* **Material provided**

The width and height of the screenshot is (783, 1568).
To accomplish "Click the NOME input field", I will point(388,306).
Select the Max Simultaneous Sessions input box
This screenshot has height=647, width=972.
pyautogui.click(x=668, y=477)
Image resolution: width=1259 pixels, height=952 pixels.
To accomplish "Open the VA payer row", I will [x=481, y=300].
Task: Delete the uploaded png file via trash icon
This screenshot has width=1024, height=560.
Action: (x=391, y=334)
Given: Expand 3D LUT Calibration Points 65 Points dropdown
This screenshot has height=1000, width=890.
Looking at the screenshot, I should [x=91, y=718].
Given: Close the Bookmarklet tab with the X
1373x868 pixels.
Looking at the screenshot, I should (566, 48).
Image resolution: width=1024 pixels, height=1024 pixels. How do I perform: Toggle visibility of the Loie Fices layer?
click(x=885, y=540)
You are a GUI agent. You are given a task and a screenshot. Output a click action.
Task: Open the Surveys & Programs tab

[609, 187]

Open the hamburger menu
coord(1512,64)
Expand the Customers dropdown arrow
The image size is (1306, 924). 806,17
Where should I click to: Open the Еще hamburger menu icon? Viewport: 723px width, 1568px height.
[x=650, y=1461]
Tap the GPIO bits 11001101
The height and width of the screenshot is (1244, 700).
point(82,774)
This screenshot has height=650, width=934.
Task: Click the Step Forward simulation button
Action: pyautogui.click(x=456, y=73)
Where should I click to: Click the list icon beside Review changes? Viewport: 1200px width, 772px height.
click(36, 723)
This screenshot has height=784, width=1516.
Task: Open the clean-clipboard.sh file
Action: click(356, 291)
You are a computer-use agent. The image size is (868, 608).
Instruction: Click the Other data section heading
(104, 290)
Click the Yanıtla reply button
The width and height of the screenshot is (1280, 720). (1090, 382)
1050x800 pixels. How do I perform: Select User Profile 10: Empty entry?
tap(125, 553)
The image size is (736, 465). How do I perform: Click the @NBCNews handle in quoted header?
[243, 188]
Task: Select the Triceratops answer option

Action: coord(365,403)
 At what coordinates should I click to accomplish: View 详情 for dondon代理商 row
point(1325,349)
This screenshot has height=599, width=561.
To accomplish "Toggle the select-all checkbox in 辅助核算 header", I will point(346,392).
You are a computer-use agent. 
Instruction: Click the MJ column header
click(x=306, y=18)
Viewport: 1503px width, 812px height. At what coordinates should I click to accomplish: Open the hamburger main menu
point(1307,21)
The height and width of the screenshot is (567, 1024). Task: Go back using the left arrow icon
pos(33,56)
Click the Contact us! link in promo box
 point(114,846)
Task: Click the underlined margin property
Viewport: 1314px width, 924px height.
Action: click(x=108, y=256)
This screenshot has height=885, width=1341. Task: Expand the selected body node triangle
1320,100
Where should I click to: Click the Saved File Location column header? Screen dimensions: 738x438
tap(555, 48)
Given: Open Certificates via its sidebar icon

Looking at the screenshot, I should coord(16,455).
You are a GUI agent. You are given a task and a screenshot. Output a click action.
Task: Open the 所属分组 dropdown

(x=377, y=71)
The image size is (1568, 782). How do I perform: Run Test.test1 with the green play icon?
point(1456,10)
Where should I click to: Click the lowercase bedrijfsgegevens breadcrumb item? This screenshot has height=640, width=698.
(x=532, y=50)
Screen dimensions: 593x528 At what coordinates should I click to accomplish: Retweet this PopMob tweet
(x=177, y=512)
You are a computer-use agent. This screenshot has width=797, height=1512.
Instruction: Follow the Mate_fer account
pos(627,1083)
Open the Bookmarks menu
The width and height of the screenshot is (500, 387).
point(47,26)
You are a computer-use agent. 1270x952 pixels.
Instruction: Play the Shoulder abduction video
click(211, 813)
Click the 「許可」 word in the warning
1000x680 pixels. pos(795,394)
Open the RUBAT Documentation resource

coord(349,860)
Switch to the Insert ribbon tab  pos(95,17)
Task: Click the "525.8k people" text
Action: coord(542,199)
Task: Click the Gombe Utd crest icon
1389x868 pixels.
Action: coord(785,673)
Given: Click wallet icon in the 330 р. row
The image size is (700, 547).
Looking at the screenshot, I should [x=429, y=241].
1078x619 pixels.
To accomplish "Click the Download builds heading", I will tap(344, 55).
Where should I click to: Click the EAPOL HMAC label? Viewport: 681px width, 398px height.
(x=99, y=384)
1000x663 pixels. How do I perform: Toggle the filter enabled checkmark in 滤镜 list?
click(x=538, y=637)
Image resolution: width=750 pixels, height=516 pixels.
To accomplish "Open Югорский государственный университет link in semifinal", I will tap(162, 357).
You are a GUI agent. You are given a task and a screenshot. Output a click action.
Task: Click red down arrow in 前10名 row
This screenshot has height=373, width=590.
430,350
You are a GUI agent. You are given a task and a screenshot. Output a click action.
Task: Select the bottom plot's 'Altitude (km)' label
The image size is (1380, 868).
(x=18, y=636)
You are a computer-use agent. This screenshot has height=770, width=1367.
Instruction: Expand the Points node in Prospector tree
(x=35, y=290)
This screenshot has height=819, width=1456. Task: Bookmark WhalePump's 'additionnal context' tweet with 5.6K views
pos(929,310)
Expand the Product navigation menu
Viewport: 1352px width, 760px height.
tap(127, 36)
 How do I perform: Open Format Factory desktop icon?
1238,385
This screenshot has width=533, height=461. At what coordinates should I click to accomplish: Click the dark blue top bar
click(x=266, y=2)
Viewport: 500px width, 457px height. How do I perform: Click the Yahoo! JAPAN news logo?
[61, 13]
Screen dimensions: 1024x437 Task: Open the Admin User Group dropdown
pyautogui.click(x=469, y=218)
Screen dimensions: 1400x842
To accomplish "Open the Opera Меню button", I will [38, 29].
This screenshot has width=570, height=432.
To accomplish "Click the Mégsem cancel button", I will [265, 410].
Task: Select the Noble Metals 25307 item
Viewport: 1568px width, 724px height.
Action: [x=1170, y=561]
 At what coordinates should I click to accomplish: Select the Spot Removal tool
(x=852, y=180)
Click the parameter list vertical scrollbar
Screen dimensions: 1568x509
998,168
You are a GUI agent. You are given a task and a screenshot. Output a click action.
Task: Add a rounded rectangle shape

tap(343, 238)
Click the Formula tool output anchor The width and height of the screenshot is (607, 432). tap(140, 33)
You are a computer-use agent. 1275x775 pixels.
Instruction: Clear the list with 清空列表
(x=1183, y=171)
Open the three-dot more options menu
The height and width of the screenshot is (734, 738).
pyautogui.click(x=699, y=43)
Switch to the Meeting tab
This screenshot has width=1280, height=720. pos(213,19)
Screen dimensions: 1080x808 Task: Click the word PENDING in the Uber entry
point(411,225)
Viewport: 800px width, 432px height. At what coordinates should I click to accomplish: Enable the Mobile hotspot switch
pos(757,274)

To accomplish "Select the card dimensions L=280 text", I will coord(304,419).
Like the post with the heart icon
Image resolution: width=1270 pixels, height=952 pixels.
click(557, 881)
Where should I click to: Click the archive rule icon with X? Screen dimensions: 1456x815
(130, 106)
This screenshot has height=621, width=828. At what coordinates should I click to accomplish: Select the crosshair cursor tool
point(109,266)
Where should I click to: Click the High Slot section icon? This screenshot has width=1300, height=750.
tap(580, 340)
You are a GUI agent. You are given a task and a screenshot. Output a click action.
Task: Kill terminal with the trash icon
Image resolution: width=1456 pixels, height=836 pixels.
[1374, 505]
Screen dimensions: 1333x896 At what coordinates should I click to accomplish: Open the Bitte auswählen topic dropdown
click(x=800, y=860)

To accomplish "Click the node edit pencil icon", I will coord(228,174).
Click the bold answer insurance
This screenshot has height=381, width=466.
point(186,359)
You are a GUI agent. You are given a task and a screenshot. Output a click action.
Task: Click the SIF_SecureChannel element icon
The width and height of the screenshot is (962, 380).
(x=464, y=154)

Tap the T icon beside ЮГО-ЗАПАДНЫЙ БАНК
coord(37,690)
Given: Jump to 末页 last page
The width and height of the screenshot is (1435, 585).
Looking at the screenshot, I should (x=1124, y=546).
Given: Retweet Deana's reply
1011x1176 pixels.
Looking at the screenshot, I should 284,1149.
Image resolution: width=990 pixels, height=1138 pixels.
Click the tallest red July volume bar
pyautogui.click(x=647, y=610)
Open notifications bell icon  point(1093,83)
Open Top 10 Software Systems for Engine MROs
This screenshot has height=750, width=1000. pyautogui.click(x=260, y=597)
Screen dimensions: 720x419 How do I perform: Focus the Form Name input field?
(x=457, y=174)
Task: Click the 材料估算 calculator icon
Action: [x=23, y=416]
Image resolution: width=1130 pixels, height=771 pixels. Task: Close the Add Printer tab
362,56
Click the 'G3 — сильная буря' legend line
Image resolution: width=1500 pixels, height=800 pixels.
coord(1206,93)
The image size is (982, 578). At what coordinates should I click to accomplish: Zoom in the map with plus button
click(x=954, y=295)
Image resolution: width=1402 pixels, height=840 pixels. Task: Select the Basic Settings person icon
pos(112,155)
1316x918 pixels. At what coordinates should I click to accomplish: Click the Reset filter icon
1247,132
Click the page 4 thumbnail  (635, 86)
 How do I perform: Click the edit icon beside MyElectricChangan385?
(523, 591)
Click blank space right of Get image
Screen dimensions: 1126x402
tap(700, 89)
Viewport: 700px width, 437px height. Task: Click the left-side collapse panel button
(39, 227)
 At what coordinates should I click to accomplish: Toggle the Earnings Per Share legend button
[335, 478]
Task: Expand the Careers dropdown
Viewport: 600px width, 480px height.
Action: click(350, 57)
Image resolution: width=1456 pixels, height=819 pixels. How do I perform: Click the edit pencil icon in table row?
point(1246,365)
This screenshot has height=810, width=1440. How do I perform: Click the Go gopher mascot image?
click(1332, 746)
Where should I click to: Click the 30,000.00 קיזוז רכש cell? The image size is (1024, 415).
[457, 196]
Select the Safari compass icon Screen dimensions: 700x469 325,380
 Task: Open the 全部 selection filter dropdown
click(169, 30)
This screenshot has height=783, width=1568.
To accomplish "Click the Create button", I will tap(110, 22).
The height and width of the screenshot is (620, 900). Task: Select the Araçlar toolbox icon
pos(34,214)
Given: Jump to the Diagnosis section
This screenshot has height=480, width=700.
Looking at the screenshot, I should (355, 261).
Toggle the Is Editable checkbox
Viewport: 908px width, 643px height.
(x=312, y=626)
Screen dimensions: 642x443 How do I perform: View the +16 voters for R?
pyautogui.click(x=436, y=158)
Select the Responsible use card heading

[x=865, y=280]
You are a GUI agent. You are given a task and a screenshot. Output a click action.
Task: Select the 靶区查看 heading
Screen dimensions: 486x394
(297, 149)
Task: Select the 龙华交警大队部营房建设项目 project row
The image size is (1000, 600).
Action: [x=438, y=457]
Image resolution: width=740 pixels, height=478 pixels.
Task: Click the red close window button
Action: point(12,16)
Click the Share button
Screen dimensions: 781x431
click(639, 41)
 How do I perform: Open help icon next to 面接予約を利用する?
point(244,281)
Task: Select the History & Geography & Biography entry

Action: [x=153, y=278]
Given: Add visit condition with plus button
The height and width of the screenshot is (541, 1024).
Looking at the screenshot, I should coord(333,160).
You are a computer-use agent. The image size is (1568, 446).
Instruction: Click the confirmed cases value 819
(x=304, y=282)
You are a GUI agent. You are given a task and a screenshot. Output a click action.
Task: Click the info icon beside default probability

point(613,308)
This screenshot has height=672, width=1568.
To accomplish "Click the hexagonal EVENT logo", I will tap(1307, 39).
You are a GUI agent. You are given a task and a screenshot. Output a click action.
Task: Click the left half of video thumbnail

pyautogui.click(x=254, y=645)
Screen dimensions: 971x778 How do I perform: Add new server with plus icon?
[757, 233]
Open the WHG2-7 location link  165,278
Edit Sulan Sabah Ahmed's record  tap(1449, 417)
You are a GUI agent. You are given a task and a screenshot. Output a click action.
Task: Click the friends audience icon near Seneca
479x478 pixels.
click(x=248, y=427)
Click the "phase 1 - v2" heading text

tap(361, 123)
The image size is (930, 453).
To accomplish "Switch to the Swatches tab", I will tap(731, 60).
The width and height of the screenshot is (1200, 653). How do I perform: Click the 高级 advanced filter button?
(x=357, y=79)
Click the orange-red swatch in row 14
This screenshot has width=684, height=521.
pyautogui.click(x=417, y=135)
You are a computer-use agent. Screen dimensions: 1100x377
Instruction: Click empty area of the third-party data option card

* **Work instructions**
Write out exactly the lines from the beginning of the material above through the line with "Image resolution: width=1259", including both and omitting all others.

* **Solved exercise**
The width and height of the screenshot is (783, 1568).
To accomplish "Click the NOME input field", I will point(388,306).
Select the Max Simultaneous Sessions input box
This screenshot has height=647, width=972.
pyautogui.click(x=668, y=477)
Image resolution: width=1259 pixels, height=952 pixels.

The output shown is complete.